Un drame familial à Arrecife
Un jeune homme de 21 ans, sans antécédents judiciaires, a été arrêté à Arrecife par la Police nationale. Il est suspecté d’avoir commis un délit de blessures dans le cadre de violences intrafamiliales, à la suite d’une grave altercation survenue dans un logement partagé de la capitale de Lanzarote.
Une dispute qui tourne à l’agression
Les faits se sont produits le 2 janvier dernier. Le jeune homme, qui vit avec sa mère et le compagnon de celle-ci dans une chambre louée, est intervenu dans une dispute entre les deux adultes. La situation a dégénéré en une agression à l’arme blanche. Selon des sources policières, le fils aurait agi dans une tentative de défendre sa mère, prise à partie par son partenaire.
La défense de la mère à l’origine de l’acte
Le conflit a éclaté lorsque la mère a informé son compagnon de son intention de mettre un terme à leur relation. Selon le témoignage du jeune homme arrêté, cette annonce a déclenché une réaction violente de l’homme, qui se serait rué sur la femme en la menaçant.

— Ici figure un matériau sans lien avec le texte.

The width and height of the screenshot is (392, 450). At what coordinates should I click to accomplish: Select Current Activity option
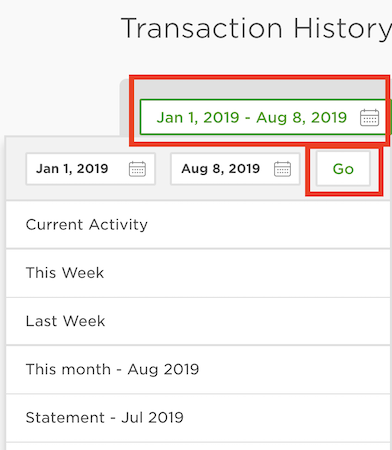click(198, 224)
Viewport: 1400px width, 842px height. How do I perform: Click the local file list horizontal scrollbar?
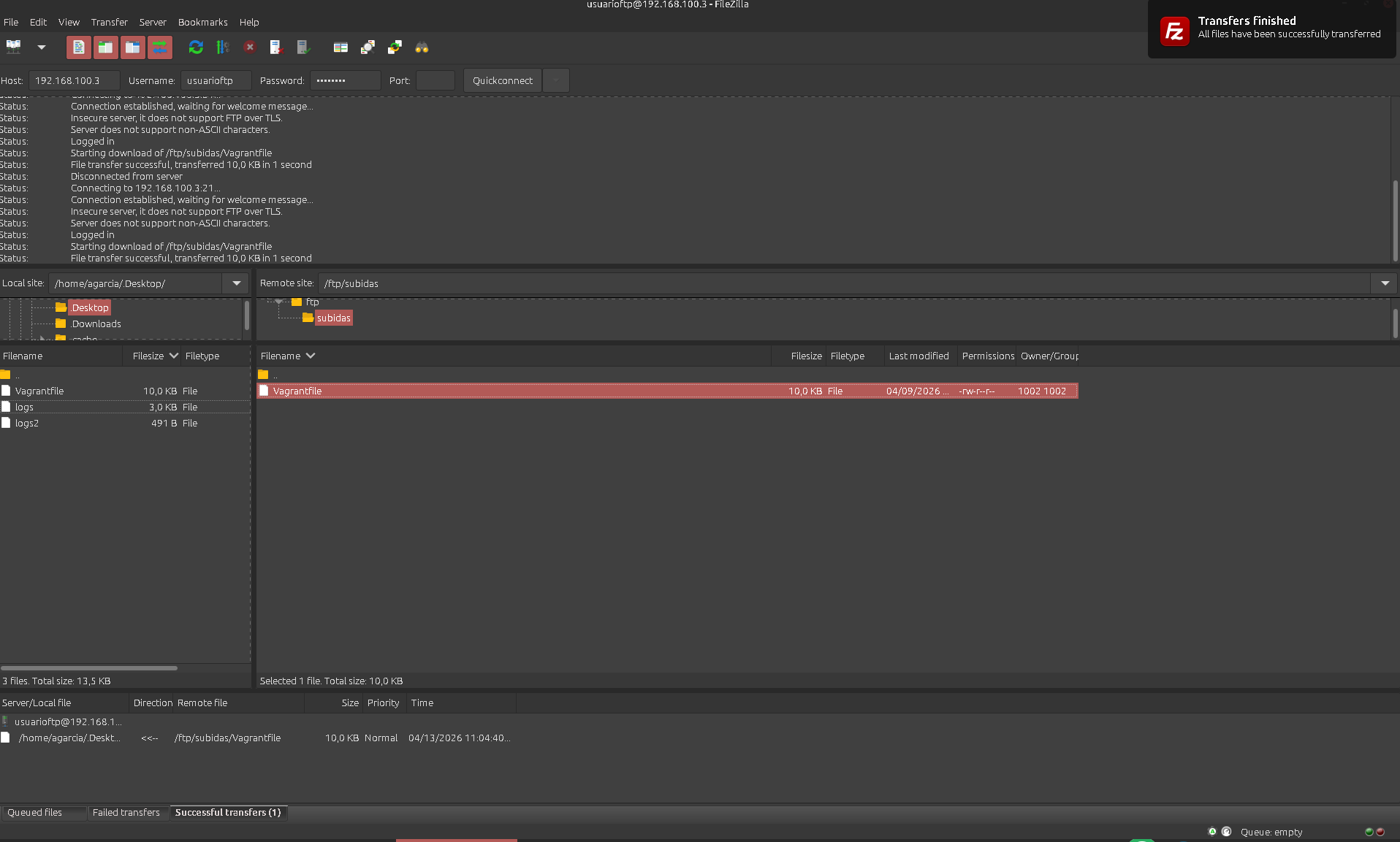pos(89,667)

Face à cette attaque, le fils a saisi un couteau et, dans le but de protéger sa mère, l’a planté dans l’épaule de l’agresseur.
Une enquête approfondie menée par la police
L’homme a été grièvement blessé, avec une perte de sang importante, nécessitant l’intervention des services sanitaires et de sécurité. L’affaire a été prise en charge par l’Unité d’Attention à la Famille et à la Femme (UFAM) d’Arrecife, en collaboration avec la Brigade locale de police scientifique. Ces unités ont réalisé une inspection technique sur les lieux et ont recueilli les témoignages des personnes impliquées ainsi que de plusieurs témoins directs.
Des témoignages qui corroborent les faits
Parmi ces témoins, des voisins occupant une chambre adjacente ont confirmé avoir entendu les cris à l’aide de la femme. Ils ont ensuite porté assistance à l’homme blessé en attendant l’arrivée des secours. Si le fils a été arrêté en tant qu’auteur présumé du délit de blessures, l’UFAM a également ouvert une enquête parallèle pour de possibles violences de genre. Cette décision s’explique par le fait que le conflit initial opposait une femme à son compagnon et que des indices laissent supposer une agression préalable de la part de l’homme.